From Claude-Julien Bredin   29 décembre 1818

[368] 29 décembre 1818

[illeg] Auras-tu songé à mes inquiétudes que tu peux seul calmer ? Mais toi, cher ami, ne te livre pas sans défense à tes inquiétudes ! Songe que Dieu est là, qui ne laisse pas la destinée humaine livrée à l'aveugle destin. Bien que l'aveugle destin, et la raison humaine plus aveugle encore, ne soient pas étrangers à la conduite de ce monde, la miséricorde de Dieu reste cependant toujours le grand modérateur de tout.

Il y a les lois du monde que Dieu a voulues, quoiqu'il en eût d'abord institué d'autres. Il veut que leur action continue telle quelle. Il permet les résultats de ces lois. Il a voulu la liberté de l'homme. L'homme est tombé par le faux usage de sa liberté dans les sombres labyrinthes [369] de la raison [illeg] Car la raison, dont nous nous enorgueillissons tant, n'est pourtant qu'un déplorable résultat de la chute d'Adam.

Tu vois donc, bon ami, que la sévérité des lois temporaires de ce monde et les tristes écarts de la raison sont des maux réels, mais en quelque sorte inévitables, en quelque sorte nécessaires. Mais l'amour est essentiellement réparateur ; il est réparateur par une autre sorte de nécessité opposée à la première. L'amour n'a qu'une seule occupation, toujours la même, incessamment la même, quoique infiniment variée.

Mais l'amour ne change pas les lois du monde. Quoi que nous fassions, comment que nous nous y prenions, le bonheur ne sera jamais un fruit du monde où nous sommes. Les hommes le désireront toujours, le chercheront toujours. Mais ils ne le trouveront, ils ne l'obtiendront ; que dans la proportion qu'ils sortiront de ce monde.
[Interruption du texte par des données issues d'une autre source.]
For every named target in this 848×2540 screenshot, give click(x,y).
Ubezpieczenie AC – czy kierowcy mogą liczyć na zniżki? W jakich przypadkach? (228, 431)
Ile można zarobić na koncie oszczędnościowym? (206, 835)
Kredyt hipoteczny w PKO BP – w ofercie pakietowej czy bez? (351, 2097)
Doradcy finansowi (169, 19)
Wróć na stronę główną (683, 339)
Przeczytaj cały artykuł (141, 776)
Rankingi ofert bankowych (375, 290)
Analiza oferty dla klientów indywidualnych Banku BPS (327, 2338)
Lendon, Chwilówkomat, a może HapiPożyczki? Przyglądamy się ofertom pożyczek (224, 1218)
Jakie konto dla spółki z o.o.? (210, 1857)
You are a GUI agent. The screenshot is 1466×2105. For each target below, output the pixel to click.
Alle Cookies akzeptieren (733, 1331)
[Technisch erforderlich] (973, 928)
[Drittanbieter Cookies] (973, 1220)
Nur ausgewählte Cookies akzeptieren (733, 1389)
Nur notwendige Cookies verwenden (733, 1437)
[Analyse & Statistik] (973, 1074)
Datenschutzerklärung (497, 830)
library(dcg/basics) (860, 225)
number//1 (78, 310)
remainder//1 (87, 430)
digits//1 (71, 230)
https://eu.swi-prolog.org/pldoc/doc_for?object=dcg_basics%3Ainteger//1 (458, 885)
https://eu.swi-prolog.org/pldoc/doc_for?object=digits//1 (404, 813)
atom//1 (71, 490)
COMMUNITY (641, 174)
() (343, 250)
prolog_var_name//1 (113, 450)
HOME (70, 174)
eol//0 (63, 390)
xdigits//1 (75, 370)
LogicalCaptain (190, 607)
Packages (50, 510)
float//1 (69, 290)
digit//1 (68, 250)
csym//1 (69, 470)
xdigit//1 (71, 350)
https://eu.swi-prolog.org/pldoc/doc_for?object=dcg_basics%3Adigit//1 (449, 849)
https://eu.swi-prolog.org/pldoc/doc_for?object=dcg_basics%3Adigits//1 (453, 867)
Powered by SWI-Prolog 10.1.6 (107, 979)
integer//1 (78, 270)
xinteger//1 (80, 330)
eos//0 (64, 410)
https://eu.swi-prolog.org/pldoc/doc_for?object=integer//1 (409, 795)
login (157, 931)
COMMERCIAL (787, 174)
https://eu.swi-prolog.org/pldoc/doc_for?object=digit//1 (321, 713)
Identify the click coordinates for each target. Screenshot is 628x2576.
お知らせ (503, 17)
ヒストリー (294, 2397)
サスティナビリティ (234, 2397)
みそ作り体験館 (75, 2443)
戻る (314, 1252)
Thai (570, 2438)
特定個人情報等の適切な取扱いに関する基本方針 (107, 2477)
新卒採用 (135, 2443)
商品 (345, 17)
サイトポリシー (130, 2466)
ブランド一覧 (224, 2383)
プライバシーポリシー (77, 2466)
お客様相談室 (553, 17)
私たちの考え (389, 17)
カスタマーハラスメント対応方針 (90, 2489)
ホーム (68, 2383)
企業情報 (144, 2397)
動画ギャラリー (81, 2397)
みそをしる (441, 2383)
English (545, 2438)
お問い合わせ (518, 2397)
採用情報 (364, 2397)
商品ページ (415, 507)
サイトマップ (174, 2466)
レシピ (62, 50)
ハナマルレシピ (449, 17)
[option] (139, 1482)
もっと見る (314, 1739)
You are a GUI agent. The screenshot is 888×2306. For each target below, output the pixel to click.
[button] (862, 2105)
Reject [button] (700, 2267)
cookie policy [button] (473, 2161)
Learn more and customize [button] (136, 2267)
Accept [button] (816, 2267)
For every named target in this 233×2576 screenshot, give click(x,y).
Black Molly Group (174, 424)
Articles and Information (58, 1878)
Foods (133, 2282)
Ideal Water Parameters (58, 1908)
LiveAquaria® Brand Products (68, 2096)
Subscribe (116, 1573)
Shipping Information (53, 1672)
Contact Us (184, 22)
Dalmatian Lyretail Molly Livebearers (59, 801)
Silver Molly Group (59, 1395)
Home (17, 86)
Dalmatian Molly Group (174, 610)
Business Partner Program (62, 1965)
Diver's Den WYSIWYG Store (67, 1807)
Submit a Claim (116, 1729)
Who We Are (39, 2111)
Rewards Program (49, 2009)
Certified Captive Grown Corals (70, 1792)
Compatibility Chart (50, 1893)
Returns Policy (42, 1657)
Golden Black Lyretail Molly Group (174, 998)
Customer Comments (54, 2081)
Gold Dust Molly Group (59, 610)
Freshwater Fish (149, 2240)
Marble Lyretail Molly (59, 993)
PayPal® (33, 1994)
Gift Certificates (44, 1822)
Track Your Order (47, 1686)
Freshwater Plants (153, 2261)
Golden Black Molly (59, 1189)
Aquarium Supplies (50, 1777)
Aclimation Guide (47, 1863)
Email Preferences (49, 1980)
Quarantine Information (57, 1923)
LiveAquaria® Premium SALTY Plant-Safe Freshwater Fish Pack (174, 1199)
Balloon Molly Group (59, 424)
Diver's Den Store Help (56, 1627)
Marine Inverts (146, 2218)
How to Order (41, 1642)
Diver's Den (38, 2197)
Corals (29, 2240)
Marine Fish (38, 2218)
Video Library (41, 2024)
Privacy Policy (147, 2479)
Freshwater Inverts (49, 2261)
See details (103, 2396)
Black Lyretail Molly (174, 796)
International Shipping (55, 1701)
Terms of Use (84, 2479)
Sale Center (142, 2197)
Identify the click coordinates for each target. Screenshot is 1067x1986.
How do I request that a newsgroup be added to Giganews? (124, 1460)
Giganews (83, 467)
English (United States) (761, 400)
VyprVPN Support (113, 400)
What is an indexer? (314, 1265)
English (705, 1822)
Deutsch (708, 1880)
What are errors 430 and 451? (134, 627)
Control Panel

Le chrétien, qui passe comme un voyageur, qui méprise les convoitises de ce monde, qui ne respire que l'amour, la prière, qui n'a qu'un seul désir, une seule crainte, n'est heureux dans ce monde que parce qu'il ne vit pas dans ce monde. Le bonheur et le monde, c'est la nuit et le jour.

Le chrétien qui vit dans ce monde est aussi misérable qu'un païen. C'est un païen ; il ne lui en manque rien que le nom. Quelle que soit la cause de ton chagrin, tu peux avoir confiance et prier ; la prière est la vraie[370] consolation.

Adieu, cher ami, je partage ton ennui sans en connaître la cause. Je sais par avance que ta douleur fait honneur à tes sentiments. Je prie Notre-Seigneur de te consoler. Ouvre-lui ton cœur dans la prière ; ne le fais pas languir dans son amour.